Prime Minister David Cameron and President Barack Obama, who met recently in Washington, have both taken the opportunity of the run-up to Easter to talk about their Christian faith, including their position on the Resurrection.
Gillan Scott gives the text of David Cameron’s Easter message at a reception for Christian leaders. Gillan highlights some positive points in this message. Like Phil Groom in a comment, I am far from convinced that Cameron is really signalling a change of policy on gay marriage; rather, I would suggest, by insisting that the government proposals are only about civil marriage, he is asking Christians to choose different battles to fight.

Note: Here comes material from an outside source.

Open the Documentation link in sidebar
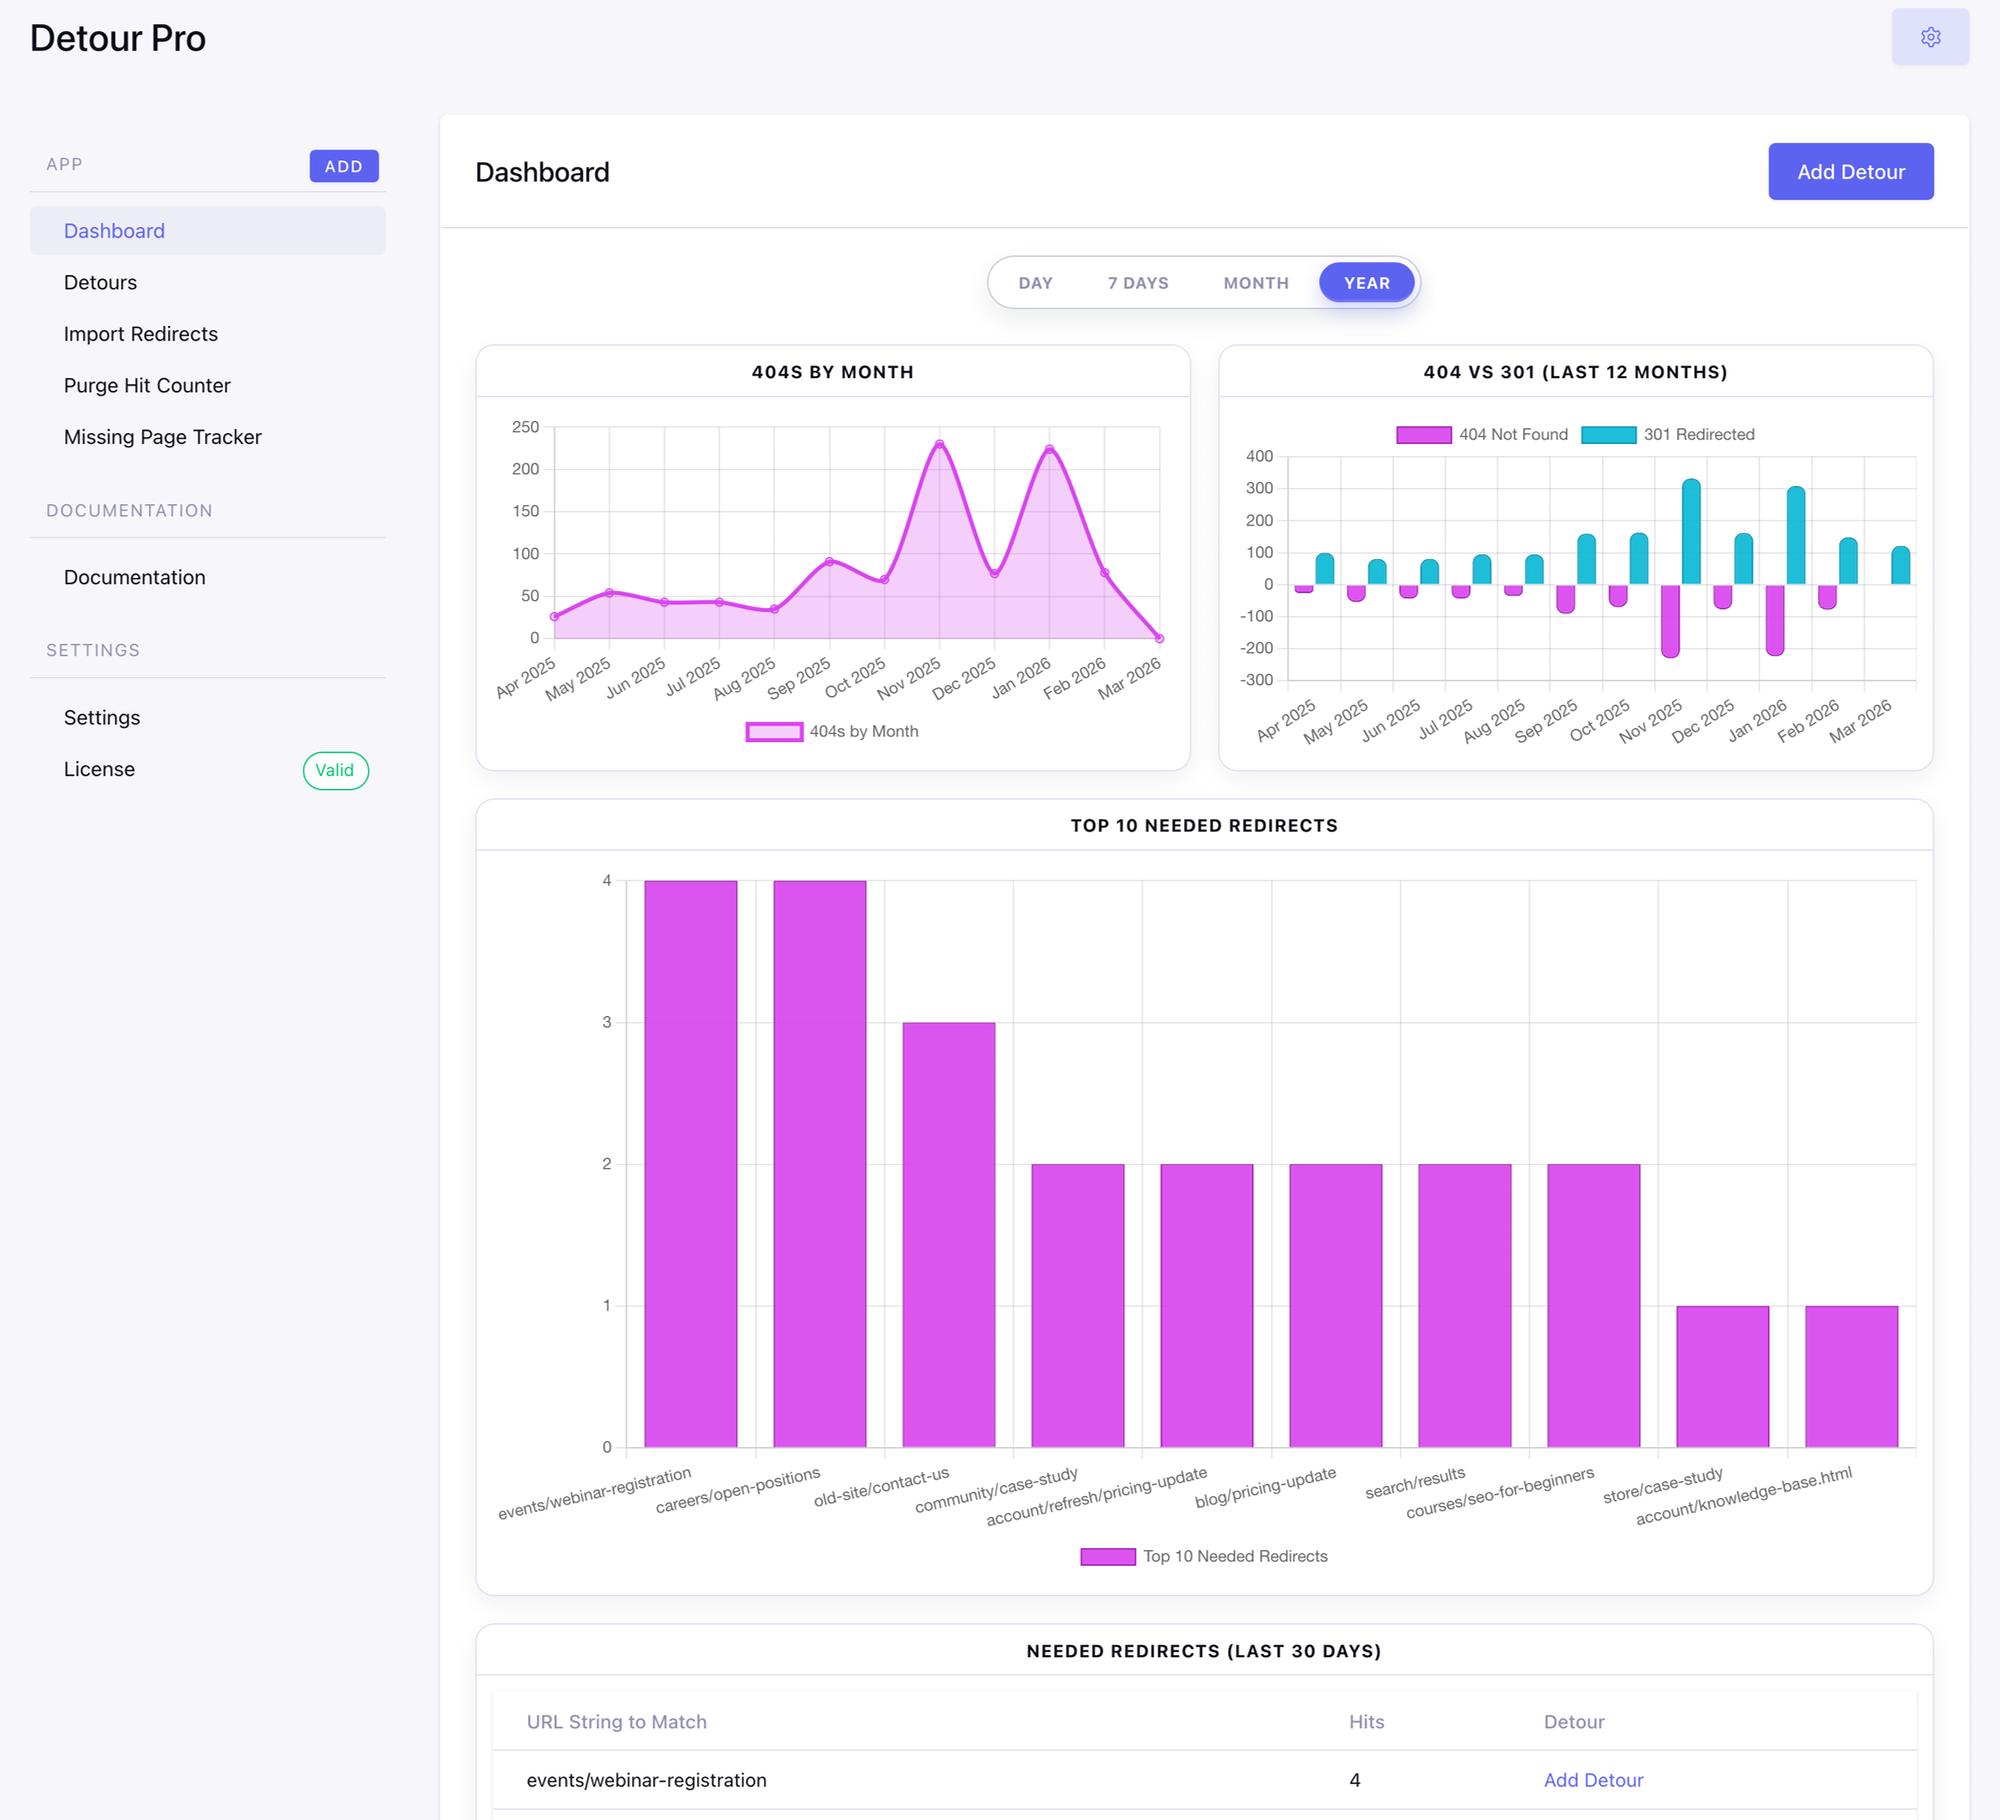The width and height of the screenshot is (2000, 1820). (x=134, y=577)
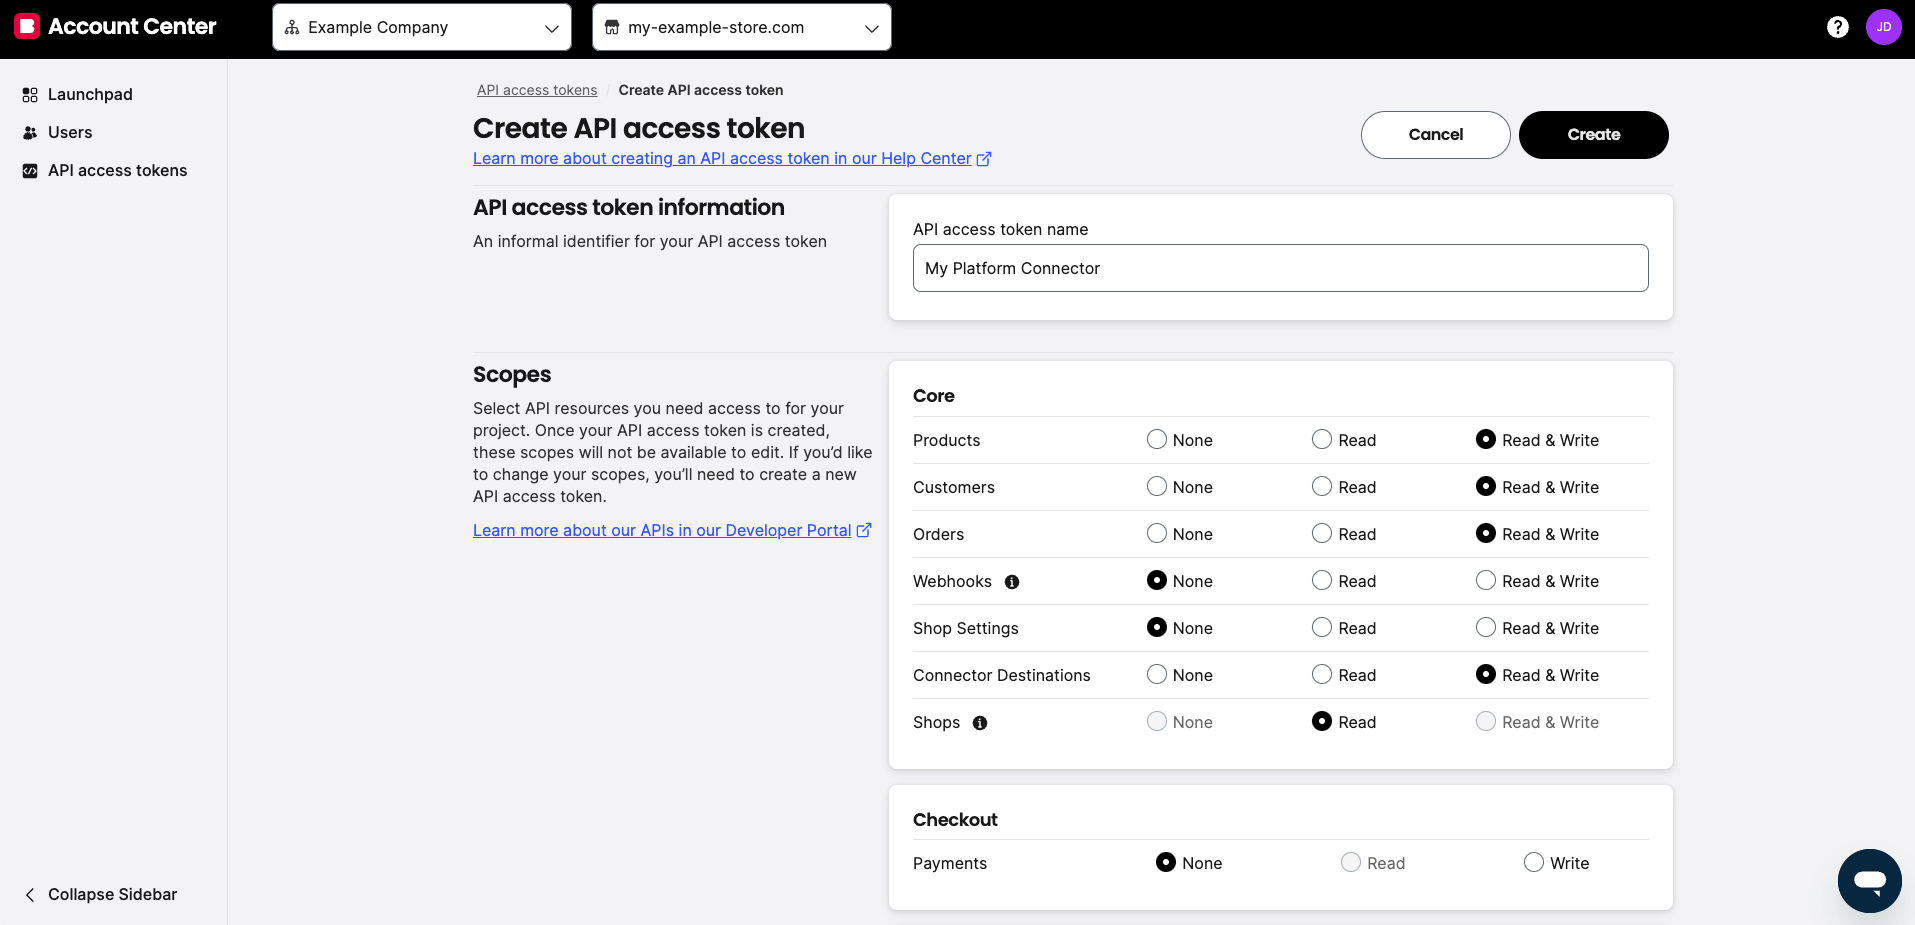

But the main point I want to make here is not about gay marriage at all, but about Cameron’s Christian faith, or lack of it. Last year I wrote about how seriously he misunderstands the Bible, as centrally “about leading good lives and helping each other as best we can”. This week’s message shows all the more clearly how little true faith he has:
… actually, really, Easter in many ways is the one that counts. Even those of us who sometimes struggle with some parts of the message – the idea of resurrection, of a living God, of someone who’s still with us – is fantastically important even if you sometimes, as I do, struggle over some of the details.
So what Cameron seems to be saying, in somewhat confused words that are surely his own and not a speech writer’s, is that he doesn’t really believe in the Resurrection or in a living God who is still with us. For him, it seems, Christianity is merely “about leading good lives and helping each other as best we can”. But that is not Christian faith at all; it is no more than what the best of atheistic and deistic philosophers thought. Indeed, if Cameron doesn’t even believe in a living God, he really should call himself a deist or an agnostic, and make no claim to be a Christian.
It is only because Jesus conquered His own anguish, conquered His fear, that we’re able to celebrate the resurrection. It’s only because He endured unimaginable pain that wracked His body and bore the sins of the world that burdened His soul that we are able to proclaim, ‘He is Risen!’
These are the words of a true Christian. Mr Cameron, will you be able to join Mr Obama this Sunday in proclaiming, with genuine faith, “He is risen!”?